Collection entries

▽

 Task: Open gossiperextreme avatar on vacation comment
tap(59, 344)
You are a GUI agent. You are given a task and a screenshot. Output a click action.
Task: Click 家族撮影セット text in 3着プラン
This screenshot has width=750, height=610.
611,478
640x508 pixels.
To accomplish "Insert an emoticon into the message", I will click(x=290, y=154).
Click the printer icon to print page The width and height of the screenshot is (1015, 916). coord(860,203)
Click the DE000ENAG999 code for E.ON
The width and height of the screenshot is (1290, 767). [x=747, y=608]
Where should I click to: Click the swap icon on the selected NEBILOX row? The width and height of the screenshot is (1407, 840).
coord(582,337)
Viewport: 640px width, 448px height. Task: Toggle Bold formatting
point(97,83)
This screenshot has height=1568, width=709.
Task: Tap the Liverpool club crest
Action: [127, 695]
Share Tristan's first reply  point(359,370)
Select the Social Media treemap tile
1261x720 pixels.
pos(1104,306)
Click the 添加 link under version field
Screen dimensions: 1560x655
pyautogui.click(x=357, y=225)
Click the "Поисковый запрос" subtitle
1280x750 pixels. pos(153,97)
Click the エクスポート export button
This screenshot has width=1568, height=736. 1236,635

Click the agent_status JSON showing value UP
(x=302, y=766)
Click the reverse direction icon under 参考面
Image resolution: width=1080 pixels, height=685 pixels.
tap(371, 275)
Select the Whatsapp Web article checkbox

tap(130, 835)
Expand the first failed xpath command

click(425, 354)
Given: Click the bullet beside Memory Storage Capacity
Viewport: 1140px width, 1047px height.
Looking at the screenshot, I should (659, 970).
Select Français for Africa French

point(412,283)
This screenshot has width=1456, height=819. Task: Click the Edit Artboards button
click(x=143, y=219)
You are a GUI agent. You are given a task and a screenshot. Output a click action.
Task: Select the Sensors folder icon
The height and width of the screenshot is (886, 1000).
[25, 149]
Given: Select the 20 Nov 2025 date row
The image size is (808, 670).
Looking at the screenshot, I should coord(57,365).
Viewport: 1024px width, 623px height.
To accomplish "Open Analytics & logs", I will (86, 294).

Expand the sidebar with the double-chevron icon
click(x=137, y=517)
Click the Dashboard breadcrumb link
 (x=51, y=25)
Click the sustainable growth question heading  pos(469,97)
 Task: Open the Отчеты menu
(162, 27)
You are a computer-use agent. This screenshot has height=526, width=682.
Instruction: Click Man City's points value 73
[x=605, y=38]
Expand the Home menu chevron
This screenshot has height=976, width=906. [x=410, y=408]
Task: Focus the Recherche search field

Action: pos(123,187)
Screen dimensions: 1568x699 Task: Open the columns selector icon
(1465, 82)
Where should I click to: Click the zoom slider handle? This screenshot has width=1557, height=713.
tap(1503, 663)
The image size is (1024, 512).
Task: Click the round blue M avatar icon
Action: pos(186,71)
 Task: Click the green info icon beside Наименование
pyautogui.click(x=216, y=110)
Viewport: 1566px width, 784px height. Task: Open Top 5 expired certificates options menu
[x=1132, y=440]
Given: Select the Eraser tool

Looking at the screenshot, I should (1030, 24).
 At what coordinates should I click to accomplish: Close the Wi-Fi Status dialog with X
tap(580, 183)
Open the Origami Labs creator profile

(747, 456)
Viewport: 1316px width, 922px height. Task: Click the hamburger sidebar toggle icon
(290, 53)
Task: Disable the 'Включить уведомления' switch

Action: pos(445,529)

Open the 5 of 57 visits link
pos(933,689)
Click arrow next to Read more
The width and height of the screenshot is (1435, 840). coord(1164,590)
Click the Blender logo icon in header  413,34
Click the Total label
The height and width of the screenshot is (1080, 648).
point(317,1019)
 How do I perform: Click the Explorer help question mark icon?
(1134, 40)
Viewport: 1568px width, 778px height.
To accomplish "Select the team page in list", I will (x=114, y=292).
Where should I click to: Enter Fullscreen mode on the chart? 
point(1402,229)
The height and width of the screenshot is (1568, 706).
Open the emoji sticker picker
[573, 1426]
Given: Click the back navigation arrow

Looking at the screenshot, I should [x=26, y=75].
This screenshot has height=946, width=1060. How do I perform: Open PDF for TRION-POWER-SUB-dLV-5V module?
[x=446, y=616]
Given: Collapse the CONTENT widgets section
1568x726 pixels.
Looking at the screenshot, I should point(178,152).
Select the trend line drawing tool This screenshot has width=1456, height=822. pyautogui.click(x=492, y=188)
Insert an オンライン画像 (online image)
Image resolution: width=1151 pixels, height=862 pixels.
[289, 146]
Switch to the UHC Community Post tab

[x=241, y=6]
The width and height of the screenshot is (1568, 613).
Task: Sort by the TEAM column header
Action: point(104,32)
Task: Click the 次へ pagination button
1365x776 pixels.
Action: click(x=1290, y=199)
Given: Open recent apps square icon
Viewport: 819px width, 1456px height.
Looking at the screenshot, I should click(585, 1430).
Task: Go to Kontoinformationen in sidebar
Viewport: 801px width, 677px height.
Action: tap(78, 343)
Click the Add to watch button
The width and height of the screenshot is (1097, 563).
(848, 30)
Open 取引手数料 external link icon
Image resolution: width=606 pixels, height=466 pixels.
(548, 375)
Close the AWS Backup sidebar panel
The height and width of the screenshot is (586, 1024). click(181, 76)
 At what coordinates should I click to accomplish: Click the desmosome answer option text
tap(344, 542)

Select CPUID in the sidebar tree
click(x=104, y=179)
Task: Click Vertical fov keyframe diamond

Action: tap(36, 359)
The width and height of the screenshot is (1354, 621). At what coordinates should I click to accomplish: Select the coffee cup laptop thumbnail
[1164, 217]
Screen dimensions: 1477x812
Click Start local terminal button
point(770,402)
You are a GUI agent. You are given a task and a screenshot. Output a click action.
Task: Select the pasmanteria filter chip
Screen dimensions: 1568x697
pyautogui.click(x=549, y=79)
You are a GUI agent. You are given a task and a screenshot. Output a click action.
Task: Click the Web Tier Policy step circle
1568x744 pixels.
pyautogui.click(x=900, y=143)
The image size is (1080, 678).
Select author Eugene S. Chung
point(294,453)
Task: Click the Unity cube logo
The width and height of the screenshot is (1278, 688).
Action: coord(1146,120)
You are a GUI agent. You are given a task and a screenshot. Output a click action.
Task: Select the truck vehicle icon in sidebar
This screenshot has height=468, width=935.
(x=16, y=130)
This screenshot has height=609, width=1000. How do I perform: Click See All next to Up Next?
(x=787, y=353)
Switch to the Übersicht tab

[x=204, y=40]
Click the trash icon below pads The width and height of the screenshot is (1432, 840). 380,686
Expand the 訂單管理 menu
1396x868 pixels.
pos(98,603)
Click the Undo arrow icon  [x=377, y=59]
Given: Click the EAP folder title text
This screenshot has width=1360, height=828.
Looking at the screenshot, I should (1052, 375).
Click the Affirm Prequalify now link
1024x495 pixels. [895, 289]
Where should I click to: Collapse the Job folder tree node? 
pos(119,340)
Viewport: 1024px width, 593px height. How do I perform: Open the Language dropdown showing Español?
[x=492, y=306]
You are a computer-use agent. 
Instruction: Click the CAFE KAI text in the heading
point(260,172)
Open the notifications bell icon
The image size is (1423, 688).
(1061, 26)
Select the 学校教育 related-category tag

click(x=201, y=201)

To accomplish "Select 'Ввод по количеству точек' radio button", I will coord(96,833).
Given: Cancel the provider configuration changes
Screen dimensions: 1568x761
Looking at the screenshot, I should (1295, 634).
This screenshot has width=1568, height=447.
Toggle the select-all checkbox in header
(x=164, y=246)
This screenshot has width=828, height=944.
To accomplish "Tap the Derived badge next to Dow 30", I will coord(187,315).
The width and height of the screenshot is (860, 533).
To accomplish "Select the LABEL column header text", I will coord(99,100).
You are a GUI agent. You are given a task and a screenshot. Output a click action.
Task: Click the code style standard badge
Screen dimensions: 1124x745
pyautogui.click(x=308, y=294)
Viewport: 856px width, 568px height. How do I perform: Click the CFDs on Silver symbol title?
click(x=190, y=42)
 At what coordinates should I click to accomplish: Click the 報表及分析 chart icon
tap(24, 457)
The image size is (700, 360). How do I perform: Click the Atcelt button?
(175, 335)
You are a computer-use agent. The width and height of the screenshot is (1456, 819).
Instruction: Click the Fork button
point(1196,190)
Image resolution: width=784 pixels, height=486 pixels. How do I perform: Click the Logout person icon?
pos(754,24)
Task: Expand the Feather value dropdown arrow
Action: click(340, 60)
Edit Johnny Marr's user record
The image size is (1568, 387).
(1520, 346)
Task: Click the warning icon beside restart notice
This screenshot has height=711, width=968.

△

DIRECTIVE
In the data above, from the line with "Task: Open the Отчеты menu" to the line with "Action: pos(123,187)", swap "chevron" for "arrow" and write those lines out again with nothing else changed.

ANSWER TO THIS EXERCISE
 Task: Open the Отчеты menu
(162, 27)
You are a computer-use agent. This screenshot has height=526, width=682.
Instruction: Click Man City's points value 73
[x=605, y=38]
Expand the Home menu arrow
This screenshot has height=976, width=906. [x=410, y=408]
Task: Focus the Recherche search field

Action: pos(123,187)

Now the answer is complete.